I really can't stomach that thought so keep mine in a drawer under the viv, is that o.k?


----------



## SleepyD (Feb 13, 2008)

AbbyJ said:


> I really can't stomach that thought so keep mine in a drawer under the viv, is that o.k?


the main advantages to keeping mealies in a fridge is it slows them down ~ they don't 'go off' or pupate as quick ~ and they last longer which is more cost efficient especially if you only use a few at a time or buy in bulk : victory:

If you don't like the idea of keeping them in your main fridge it might be worth considering buying one of those dinky fridges ~ I use a small table-top fridge which is kept in my rep-room


----------



## freekygeeky (May 25, 2007)

mine arent kept in a fride never have beeeeeeeeen


----------



## spudsgirl (Jan 29, 2009)

*Mealies*

I dont keep mine in the fridge either didnt know you could. So I have learned something new today.:2thumb:


----------



## SleepyD (Feb 13, 2008)

freekygeeky said:


> mine arent kept in a fride never have beeeeeeeeen


lol I don't keep my breeding colonies in the fridge but last month demand outstripped supply (too many greedy mouths  ) and I had to bulk-buy .... now I got too many :lol2:
so some I've left to pupate to start another batch and others I've chilled and with the temps going up it's good all round : victory:


----------



## ShellsAngel (Feb 12, 2009)

all mine are in the fridge as sleepyD said it slows them down. how about putting them an ice cream tub so you dont see them? i get mine out gut load them and feed the next day. they make my skin crawl but when they come out of the fridge they like little sticks untill they warm up and start wriggling about!!!


----------



## cornman247 (Jun 1, 2009)

ShellsAngel said:


> all mine are in the fridge as sleepyD said it slows them down. *how about putting them an ice cream tub so you dont see them*? i get mine out gut load them and feed the next day. they make my skin crawl but when they come out of the fridge they like little sticks untill they warm up and start wriggling about!!!

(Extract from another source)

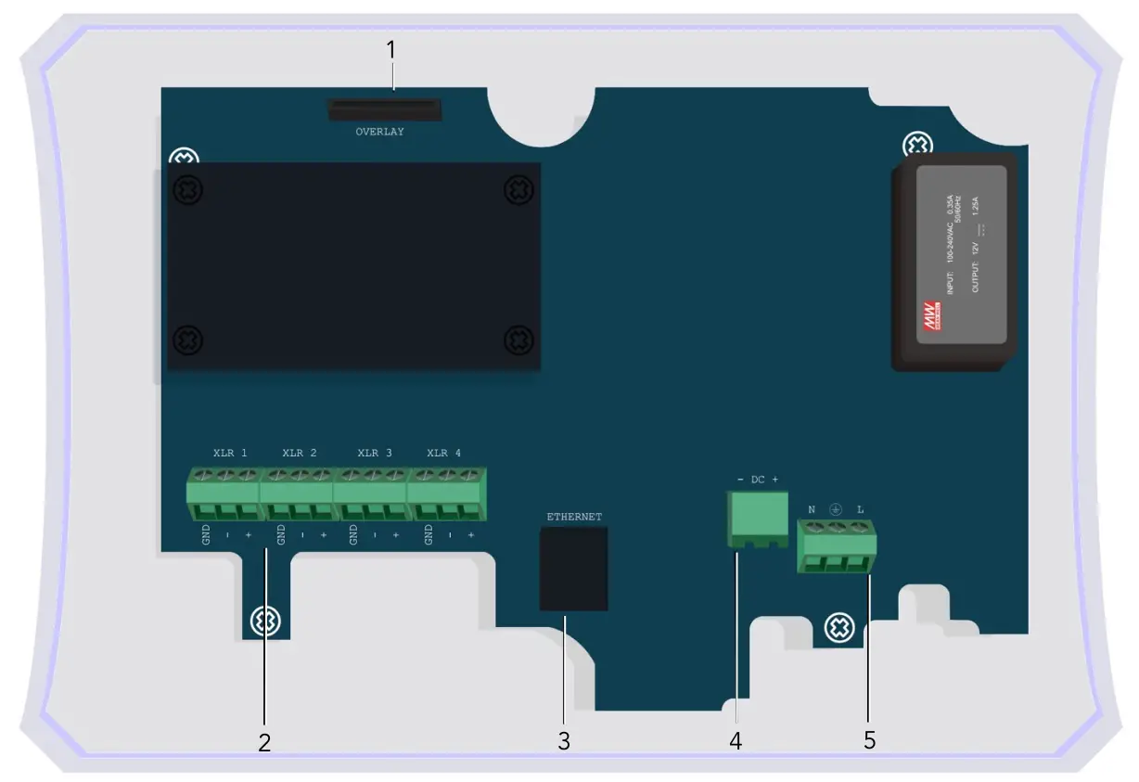
Task: Select the mounting screw near the mains terminal
Action: pyautogui.click(x=839, y=627)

oh could you imagine if you woke up in the middle of the night, when downstairs and thought "ooh ice cream" and then started eating before even looking at them?:roll2:

that could go on youve been framed:lol2:


----------



## TonyH1981 (Jul 10, 2008)

Tasty crunch LOL


----------



## ShellsAngel (Feb 12, 2009)

:lol2::lol2:


----------



## AbbyJ (Jun 20, 2009)

YEAUGHHHH!!!mg:


----------



## mandi1234 (Mar 13, 2009)

i have put mine in the fridge for an hour or so before i feed............but i dont keep them in their


----------



## AbbyJ (Jun 20, 2009)

Why slow them down tho? Frank only likes them if they're wriggly


----------